# [Предоставленный текст]
========

Именно против этого выступил его брат. Геройский и решительный, Вильгельм вознамерился отомстить за честь короны и, как только надел ее, начал шаги вверх – или вниз – по дороге к славе. Его визит в Эссен был одним из таких шагов. Другим была военная реформа; преодолев всю оппозицию, он увеличил призыв и обеспечил Пруссии огромную регулярную армию. Самое важное, он нашел превосходного политического помощника в лице Отто Эдуарда Бисмарка-Шенхаузена, бранденбургского юнкера-аристократа и страстного защитника королевских привилегий, который был всего на три года моложе Альфреда. Год спустя после окрашенного в огненные цвета тяжелого испытания в кузницах король назначил Бисмарка главой кабинета, и либералы начали подозревать, что происходит то, чего они и опасались. «Германия рассчитывает не на либерализм Пруссии, а на ее силу, – заявил им премьер, и – что больше всего запомнилось: – Великие проблемы дня будут решаться не резолюциями и не большинством голосов… а железом и кровью». Взвесив это, Вильгельм отправил Бисмарка туда, где было железо. Не в силах более выносить зловоние в Гартенхаусе, Альфред строил новый дом, и Бисмарк был его последним гостем перед переездом. Два неврастеника славно друг с другом поладили. Они сидели и разговаривали, любовались глупыми павлинами и ананасами и обнаружили, что они согласны во всем – от прав помазанника Божьего до красоты старых деревьев. Альфреду было особенно приятно узнать, что его гость любит лошадей. (Хозяин не утратил своего необычайного чутья: «Молодые лошади прыгают по лугу, такое удовольствие это видеть!») За обедом Бисмарк лукаво заметил, что принцесса Евгения слегка грубовата, а когда всплыло имя Наполеона III, он пониженным голосом смешно пробормотал: «Какой глупый человек!» Насколько этот человек был глуп, стало известно только несколько лет спустя, когда оба участника обеда объединили силы, но Альфред, возможно вспомнив о своей парижской неудаче, воспринял замечание гостя как проявление веселья.
Такие государственные визиты стали традицией; в течение каких-то месяцев перспективы Альфреда резко изменились. Когда фон дер Хайдт робко попросил его выступить в роли судьи на Лондонской промышленной выставке 1862 года, Крупп решительно предложил ему найти «другого человека, который больше бы подходил к этой роли», а отношения Альфреда с Вильгельмом продолжали улучшаться, пока он фактически не стал членом двора. У него по-прежнему случались головокружительные взлеты и болезненные падения. Это было в характере как самого человека, так и индустриальной революции, а возможно, характерно для Германии. Но с того времени он стал привилегированной фигурой в четырехугольном Потсдамском дворце; его самого и его торговцев приглашали, чтобы выработать общую линию на частных аудиенциях с королем.

========

# [Предоставленные записи]
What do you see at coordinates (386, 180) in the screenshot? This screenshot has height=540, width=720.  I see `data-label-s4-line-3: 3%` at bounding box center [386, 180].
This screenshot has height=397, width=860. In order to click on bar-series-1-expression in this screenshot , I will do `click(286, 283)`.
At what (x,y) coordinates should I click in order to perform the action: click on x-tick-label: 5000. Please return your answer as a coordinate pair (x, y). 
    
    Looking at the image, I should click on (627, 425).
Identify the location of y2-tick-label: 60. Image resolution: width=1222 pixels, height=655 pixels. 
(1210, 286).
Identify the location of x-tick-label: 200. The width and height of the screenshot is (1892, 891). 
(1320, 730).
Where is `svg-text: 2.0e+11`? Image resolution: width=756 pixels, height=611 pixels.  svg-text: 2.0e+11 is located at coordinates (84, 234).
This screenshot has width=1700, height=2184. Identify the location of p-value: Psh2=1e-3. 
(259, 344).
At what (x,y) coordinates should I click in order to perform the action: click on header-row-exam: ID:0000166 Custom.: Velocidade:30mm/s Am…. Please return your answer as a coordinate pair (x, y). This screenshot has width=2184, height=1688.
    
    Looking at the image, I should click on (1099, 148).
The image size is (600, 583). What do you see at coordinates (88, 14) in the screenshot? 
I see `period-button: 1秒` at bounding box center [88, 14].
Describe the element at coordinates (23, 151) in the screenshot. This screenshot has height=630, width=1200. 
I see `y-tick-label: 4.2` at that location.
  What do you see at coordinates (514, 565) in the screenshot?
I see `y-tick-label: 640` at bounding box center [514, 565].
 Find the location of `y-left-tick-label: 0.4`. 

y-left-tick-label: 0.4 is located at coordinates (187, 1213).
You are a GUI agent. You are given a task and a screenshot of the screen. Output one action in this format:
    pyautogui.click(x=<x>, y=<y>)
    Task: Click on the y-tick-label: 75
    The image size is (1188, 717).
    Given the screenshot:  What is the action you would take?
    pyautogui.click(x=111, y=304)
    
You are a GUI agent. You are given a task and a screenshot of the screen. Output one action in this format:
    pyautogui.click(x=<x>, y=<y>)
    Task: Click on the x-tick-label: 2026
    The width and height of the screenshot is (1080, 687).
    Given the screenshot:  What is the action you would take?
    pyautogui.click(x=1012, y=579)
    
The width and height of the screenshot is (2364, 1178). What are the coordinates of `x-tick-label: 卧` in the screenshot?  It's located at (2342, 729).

========

# [Задание A]
Обновите фрагмент текста об Альфреде Круппе от слов «Такие государственные визиты» до слов «аудиенциях с королем.» включительно, заменив «четырехугольном» на «квадратном».
# [Задание B]
Судя по тексту об Альфреде Круппе, на сколько лет Бисмарк был моложе Альфреда?

# [Ответ A]
Такие государственные визиты стали традицией; в течение каких-то месяцев перспективы Альфреда резко изменились. Когда фон дер Хайдт робко попросил его выступить в роли судьи на Лондонской промышленной выставке 1862 года, Крупп решительно предложил ему найти «другого человека, который больше бы подходил к этой роли», а отношения Альфреда с Вильгельмом продолжали улучшаться, пока он фактически не стал членом двора. У него по-прежнему случались головокружительные взлеты и болезненные падения. Это было в характере как самого человека, так и индустриальной революции, а возможно, характерно для Германии. Но с того времени он стал привилегированной фигурой в квадратном Потсдамском дворце; его самого и его торговцев приглашали, чтобы выработать общую линию на частных аудиенциях с королем.

# [Ответ B]
Бисмарк был моложе Альфреда всего на три года.